-- Task details --
List each line of the data in which the string "agent" appears.

-- Record extracts --
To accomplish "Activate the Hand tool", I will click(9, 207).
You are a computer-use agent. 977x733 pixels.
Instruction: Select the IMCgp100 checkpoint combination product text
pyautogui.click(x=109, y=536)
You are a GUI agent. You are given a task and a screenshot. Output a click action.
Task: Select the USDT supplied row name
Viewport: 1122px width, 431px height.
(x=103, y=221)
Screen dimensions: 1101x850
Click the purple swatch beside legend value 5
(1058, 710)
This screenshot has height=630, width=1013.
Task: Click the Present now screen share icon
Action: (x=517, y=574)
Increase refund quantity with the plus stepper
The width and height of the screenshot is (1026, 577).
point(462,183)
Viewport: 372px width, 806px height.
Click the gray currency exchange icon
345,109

--

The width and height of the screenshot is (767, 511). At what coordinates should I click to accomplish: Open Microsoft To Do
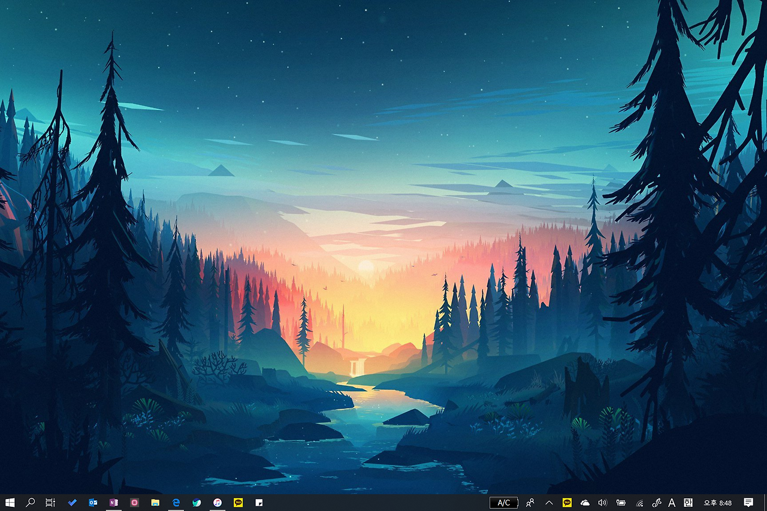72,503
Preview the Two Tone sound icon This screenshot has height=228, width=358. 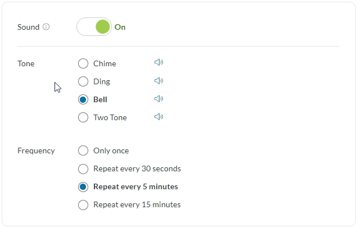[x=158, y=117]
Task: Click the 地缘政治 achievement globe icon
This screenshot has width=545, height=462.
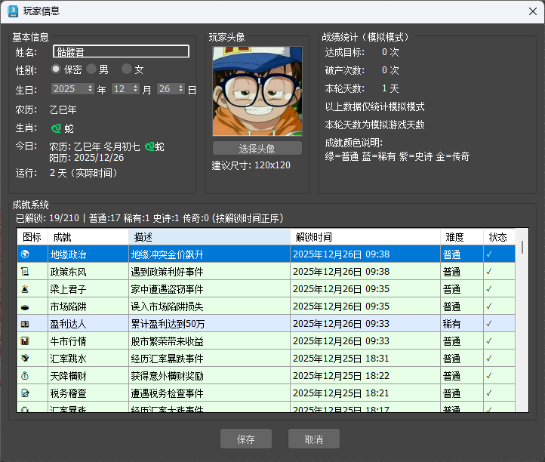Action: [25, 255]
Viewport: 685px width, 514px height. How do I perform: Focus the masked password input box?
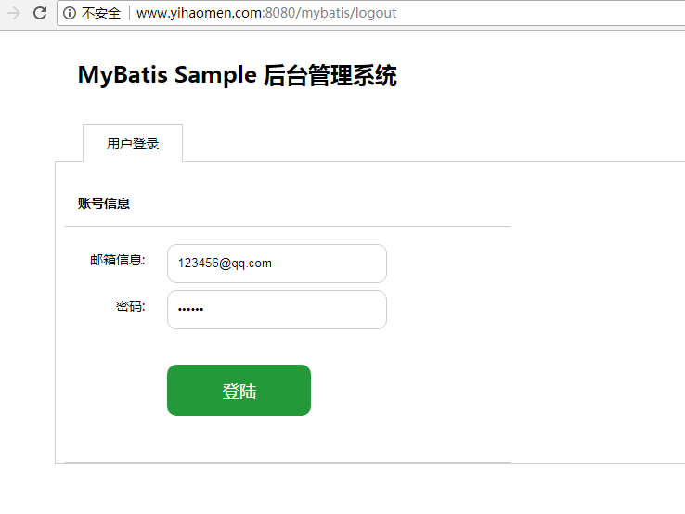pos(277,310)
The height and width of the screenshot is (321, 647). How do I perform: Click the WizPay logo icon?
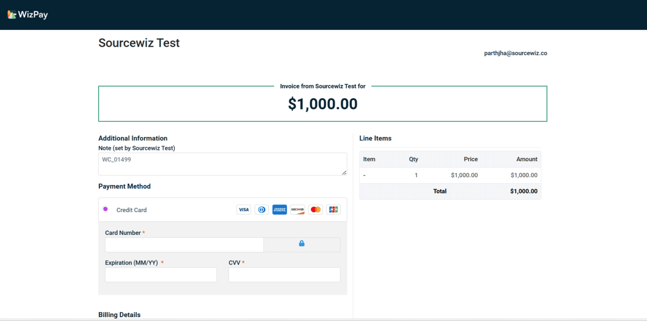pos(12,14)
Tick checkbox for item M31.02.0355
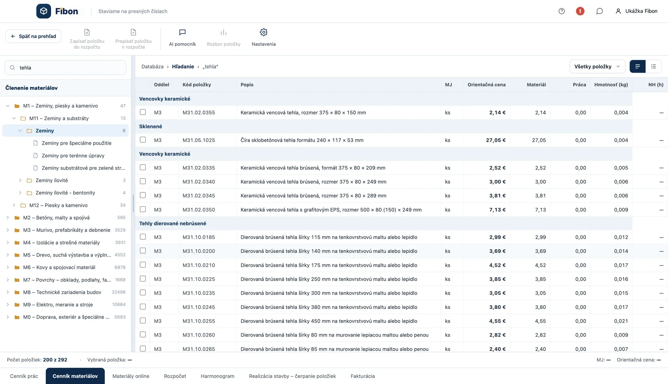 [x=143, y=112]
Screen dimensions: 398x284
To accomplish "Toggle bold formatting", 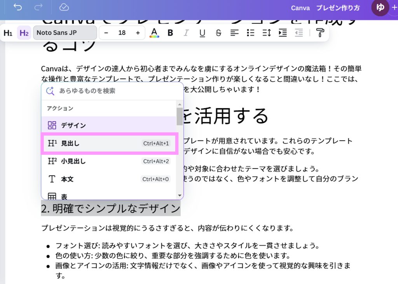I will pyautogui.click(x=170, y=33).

* * *

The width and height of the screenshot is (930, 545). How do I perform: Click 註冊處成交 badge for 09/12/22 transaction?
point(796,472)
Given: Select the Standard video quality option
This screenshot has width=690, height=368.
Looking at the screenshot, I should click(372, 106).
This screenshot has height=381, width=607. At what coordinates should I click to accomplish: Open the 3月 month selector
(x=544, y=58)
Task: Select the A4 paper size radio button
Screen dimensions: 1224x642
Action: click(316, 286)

-- Your response --
You are a computer-use agent. 977x733 pixels.
You are a GUI agent. You are given a task and a screenshot. Output a click action.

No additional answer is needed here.